Description of problem: When some pods can't be scheduled (because PVC can't be created for instance), CMO should report a detailed message about the underlying reason. From https://prow.ci.openshift.org/view/gs/origin-ci-test/logs/periodic-ci-openshift-release-master-nightly-4.10-e2e-vsphere-techpreview/1484080898826571776 Version-Release number of selected component (if applicable): 4.10 and before How reproducible: Not always Steps to Reproduce: 1. Configure Prometheus with an invalid volume claim template (unknown storage class for instance): prometheusK8s: volumeClaimTemplate: metadata: name: prometheus-db spec: storageClassName: foo resources: requests: storage: 50Gi 2. Wait for CMO to go degraded Actual results: $ oc get co monitoring -o jsonpath='{.status.conditions}' | jq 'map(select(.type=="Degraded" or .type=="Available"))' [ { "lastTransitionTime": "2022-01-21T12:34:14Z", "message": "Failed to rollout the stack. Error: updating prometheus-k8s: waiting for Prometheus object changes failed: waiting for Prometheus openshift-monitoring/k8s: expected 2 replicas, got 0 updated replicas", "reason": "UpdatingPrometheusK8SFailed", "status": "True", "type": "Degraded" }, { "lastTransitionTime": "2022-01-21T12:34:14Z", "message": "Rollout of the monitoring stack failed and is degraded. Please investigate the degraded status error.", "reason": "UpdatingPrometheusK8SFailed", "status": "False", "type": "Available" } ] Expected results: CMO should surface a better explanation as to why the pods aren't in the desired state. Additional info: $ oc get pods -n openshift-monitoring prometheus-k8s-0 -o jsonpath='{.status}' | jq . { "conditions": [ { "lastProbeTime": null, "lastTransitionTime": "2022-01-21T12:19:10Z", "message": "0/6 nodes are available: 6 pod has unbound immediate PersistentVolumeClaims.", "reason": "Unschedulable", "status": "False", "type": "PodScheduled" } ], "phase": "Pending", "qosClass": "Burstable" }
The unschedulable pod condition would be a good starting point.

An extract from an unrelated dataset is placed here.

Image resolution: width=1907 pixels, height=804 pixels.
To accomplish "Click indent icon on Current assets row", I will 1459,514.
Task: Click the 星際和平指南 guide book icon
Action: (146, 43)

Unsetting target release because it won't be ready in time for 4.11 code freeze.
Test with pr 1. Configure Prometheus with an invalid volume claim template (unknown storage class for instance): prometheusK8s: volumeClaimTemplate: metadata: name: prometheus-db spec: storageClassName: foo resources: requests: storage: 50Gi 2. Wait for CMO to go degraded Actual results: $ oc get co monitoring -o jsonpath='{.status.conditions}' | jq 'map(select(.type=="Degraded" or .type=="Available"))' [ { "lastTransitionTime": "2022-08-25T08:28:23Z", "message": "NoPodReady: shard 0: pod prometheus-k8s-0: 0/6 nodes are available: 6 pod has unbound immediate PersistentVolumeClaims. preemption: 0/6 nodes are available: 6 Preemption is not helpful for scheduling.\nshard 0: pod prometheus-k8s-1: 0/6 nodes are available: 6 pod has unbound immediate PersistentVolumeClaims. preemption: 0/6 nodes are available: 6 Preemption is not helpful for scheduling.", "reason": "UpdatingPrometheusK8SFailed", "status": "False", "type": "Available" }, { "lastTransitionTime": "2022-08-25T08:28:23Z", "message": "NoPodReady: shard 0: pod prometheus-k8s-0: 0/6 nodes are available: 6 pod has unbound immediate PersistentVolumeClaims. preemption: 0/6 nodes are available: 6 Preemption is not helpful for scheduling.\nshard 0: pod prometheus-k8s-1: 0/6 nodes are available: 6 pod has unbound immediate PersistentVolumeClaims. preemption: 0/6 nodes are available: 6 Preemption is not helpful for scheduling.", "reason": "UpdatingPrometheusK8SFailed", "status": "True", "type": "Degraded" } ]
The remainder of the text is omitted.